I sistemi maggioritari non si adattano dunque a paesi divisi, come sempre più si avviano ad essere le società europee, ai quali si adattano maggiormente sistemi elettorali proporzionali, che però comportano nella quasi totalità dei casi la formazione di governi di coalizione. Essenziale in questi casi diventa la qualità delle élites politiche. Alcuni anni orsono un apprezzato politologo olandese, Arend Lijphart, rovesciando le abituali critiche al consociativismo di molte classi politiche (chi non ricorda la polemica italiana contro gli «inciuci»?), sottolineò invece che in condizioni di conflitto e divisione sociale compito delle élites è quello di giungere a soluzioni «conciliative» per dare al proprio paese governi efficaci, o comunque un governo.

Credo che dopo le prossime elezioni in molti dovranno rileggere e meditare il monito di Lijphart. In Italia, infatti, la nuova legge elettorale — un mix di maggioritario e di proporzionale scelto dai maggiori partiti più per assicurare al loro leader il controllo assoluto del proprio gruppo parlamentare che per facilitare la formazione di alleanze e coalizioni di governo — rischia di lasciarci senza una maggioranza, e comunque senza una maggioranza omogenea in grado di garantire una stabilità di governo e politiche adeguate a fronteggiare i gravi problemi del nostro paese.

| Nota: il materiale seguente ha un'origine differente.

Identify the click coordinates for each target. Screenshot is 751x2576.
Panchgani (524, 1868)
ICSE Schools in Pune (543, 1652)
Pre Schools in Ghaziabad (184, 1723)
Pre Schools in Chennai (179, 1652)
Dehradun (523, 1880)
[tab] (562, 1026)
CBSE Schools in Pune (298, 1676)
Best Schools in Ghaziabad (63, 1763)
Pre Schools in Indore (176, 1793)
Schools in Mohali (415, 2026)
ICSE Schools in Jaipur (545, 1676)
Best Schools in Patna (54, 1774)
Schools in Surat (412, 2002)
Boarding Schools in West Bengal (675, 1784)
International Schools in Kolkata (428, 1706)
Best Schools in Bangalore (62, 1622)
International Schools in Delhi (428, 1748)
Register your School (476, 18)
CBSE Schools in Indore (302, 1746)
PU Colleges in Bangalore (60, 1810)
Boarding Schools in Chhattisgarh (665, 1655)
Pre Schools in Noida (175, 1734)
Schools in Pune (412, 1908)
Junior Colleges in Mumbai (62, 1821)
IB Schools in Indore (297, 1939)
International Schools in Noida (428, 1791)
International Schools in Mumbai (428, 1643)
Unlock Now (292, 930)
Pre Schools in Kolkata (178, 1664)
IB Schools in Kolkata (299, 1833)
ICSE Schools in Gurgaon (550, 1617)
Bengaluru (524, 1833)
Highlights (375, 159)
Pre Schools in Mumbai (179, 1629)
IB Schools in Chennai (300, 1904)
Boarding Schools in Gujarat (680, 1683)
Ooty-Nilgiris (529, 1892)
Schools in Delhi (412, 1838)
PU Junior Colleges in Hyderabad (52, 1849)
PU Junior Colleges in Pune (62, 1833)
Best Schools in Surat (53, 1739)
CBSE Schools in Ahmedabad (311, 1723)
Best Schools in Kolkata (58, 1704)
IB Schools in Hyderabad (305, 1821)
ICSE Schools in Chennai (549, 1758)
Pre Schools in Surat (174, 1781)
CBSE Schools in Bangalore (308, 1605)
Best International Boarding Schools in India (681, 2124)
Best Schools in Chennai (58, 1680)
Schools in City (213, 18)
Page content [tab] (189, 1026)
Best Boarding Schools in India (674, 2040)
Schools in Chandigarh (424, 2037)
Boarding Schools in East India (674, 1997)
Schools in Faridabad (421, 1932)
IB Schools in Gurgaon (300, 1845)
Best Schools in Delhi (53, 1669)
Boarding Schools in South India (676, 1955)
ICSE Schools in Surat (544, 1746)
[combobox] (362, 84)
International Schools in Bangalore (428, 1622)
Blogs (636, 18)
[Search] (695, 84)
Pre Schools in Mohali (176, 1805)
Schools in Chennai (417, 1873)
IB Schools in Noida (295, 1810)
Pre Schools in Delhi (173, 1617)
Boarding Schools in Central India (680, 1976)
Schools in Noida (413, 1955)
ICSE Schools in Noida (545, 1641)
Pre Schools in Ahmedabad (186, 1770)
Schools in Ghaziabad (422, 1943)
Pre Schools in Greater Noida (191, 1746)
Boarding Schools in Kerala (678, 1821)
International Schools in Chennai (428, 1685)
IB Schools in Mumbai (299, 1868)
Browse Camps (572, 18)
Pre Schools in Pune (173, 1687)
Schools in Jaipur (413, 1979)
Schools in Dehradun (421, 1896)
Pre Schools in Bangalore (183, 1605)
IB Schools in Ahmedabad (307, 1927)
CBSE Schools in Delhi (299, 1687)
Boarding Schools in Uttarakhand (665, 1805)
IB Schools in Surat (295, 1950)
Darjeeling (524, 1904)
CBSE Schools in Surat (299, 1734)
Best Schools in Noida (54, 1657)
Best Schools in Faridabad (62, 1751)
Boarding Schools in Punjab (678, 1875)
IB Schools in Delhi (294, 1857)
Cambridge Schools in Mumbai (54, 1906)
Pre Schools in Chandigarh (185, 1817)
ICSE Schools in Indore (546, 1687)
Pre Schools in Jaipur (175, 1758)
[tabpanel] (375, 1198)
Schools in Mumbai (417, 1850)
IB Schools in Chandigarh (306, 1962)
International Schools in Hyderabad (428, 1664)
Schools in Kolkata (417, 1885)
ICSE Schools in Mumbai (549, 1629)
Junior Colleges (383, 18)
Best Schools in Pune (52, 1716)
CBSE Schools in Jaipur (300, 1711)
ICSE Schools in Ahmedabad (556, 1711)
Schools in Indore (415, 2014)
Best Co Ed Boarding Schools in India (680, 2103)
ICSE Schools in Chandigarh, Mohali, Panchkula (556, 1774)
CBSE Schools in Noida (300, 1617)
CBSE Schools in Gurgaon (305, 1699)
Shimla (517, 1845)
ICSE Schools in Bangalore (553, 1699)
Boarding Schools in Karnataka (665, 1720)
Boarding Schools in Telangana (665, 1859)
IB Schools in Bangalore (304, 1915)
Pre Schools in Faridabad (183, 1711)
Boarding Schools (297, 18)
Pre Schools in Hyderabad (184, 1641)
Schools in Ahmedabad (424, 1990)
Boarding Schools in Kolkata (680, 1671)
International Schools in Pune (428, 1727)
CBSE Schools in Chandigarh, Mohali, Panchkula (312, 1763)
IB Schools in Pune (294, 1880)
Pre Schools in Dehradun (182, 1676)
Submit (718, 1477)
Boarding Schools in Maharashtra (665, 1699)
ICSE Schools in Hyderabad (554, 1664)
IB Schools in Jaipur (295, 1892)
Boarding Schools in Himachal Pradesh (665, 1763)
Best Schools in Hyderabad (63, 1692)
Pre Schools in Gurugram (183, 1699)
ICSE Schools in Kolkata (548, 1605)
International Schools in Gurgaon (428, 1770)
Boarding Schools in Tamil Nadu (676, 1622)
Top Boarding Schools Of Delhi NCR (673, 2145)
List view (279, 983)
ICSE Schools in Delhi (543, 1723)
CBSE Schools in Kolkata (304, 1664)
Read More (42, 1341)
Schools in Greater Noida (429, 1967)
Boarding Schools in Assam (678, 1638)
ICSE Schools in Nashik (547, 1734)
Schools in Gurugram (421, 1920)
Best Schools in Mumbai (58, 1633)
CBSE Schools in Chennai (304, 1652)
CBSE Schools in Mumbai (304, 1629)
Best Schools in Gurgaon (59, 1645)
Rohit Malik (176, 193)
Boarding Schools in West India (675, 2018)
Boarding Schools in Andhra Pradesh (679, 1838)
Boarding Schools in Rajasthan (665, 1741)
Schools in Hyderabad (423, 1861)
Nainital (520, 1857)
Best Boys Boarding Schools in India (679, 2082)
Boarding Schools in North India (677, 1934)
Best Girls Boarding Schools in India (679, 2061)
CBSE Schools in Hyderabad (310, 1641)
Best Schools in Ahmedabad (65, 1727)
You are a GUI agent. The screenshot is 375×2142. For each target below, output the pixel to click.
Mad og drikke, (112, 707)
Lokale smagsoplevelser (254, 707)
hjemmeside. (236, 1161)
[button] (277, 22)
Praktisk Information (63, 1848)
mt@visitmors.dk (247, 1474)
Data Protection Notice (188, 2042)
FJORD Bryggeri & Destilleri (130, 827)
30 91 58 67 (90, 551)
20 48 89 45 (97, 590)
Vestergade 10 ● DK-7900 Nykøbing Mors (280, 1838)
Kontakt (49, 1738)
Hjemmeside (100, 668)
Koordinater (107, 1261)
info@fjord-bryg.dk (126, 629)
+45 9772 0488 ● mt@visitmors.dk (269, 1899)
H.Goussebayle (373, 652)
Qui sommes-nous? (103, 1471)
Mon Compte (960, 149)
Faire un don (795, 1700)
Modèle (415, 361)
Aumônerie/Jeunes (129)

I sistemi misti sono sempre di difficile costruzione. Lo fu il Mattarellum, specie per il meccanismo dello scorporo (senza il quale il primo governo Prodi sarebbe sopravvissuto alla defezione di Rifondazione Comunista). A maggior ragione lo è l’attuale Rosatellum: sarebbe bastato permettere il voto disgiunto per facilitare la formazione di un centrosinistra unito in grado di competere con il centro-destra e il Movimento 5 Stelle, promuovendo così anche una maggiore spinta unitaria nel centrodestra altrimenti destinato — sia in caso di vittoria che di sconfitta — a vedere incrementarsi progressivamente la propria disomogeneità su temi fondamentali quali ad esempio l’Europa. Il rifiuto del Pd di Renzi a concedere il voto disgiunto è all’origine del fallimento — malgrado i generosi sforzi di Fassino — del tentativo di costruire un centro-sinistra competitivo, e rimane inspiegabile specie alla luce delle sconfitte che a partire dal referendum hanno caratterizzato il risultato del Pd in tutte le ultime consultazioni elettorali.

Il nostro paese è comunque destinato ad essere guidato — nella migliore delle ipotesi — da governi di coalizione. Senza piangere su un latte oramai versato (ma senza neanche dimenticare chi è responsabile di averlo versato) occorre chiedersi come rafforzare un governo di coalizione, dando per scontato che si tratterà di un governo di minoranza o comunque dalla maggioranza molto debole e disomogenea. Su queste colonne ho già ricordato l’importanza di introdurre in Costituzione l’istituto della sfiducia costruttiva; ma molto si può fare anche conferendo al Presidente del Consiglio il potere di nomina e revoca dei Ministri, e con una sapiente modifica dei regolamenti parlamentari, come quella ora promossa in Senato dal Presidente Grasso.

Ci attendono mesi difficili, e probabilmente una legislatura breve nella quale sarà necessario mettere nuovamente mano alla legge elettorale. Fin da ora è opportuno che tutti i partiti annuncino come parte del programma con cui si presenteranno agli elettori quali innovazioni istituzionali intendono proporre sia a livello costituzionale, che di legge elettorale e di regolamenti parlamentari. Sarebbe importante se la campagna elettorale, anziché essere condotta a colpi di slogan e di promesse che non tengono conto del nostro debito pubblico, fosse condotta su questi temi.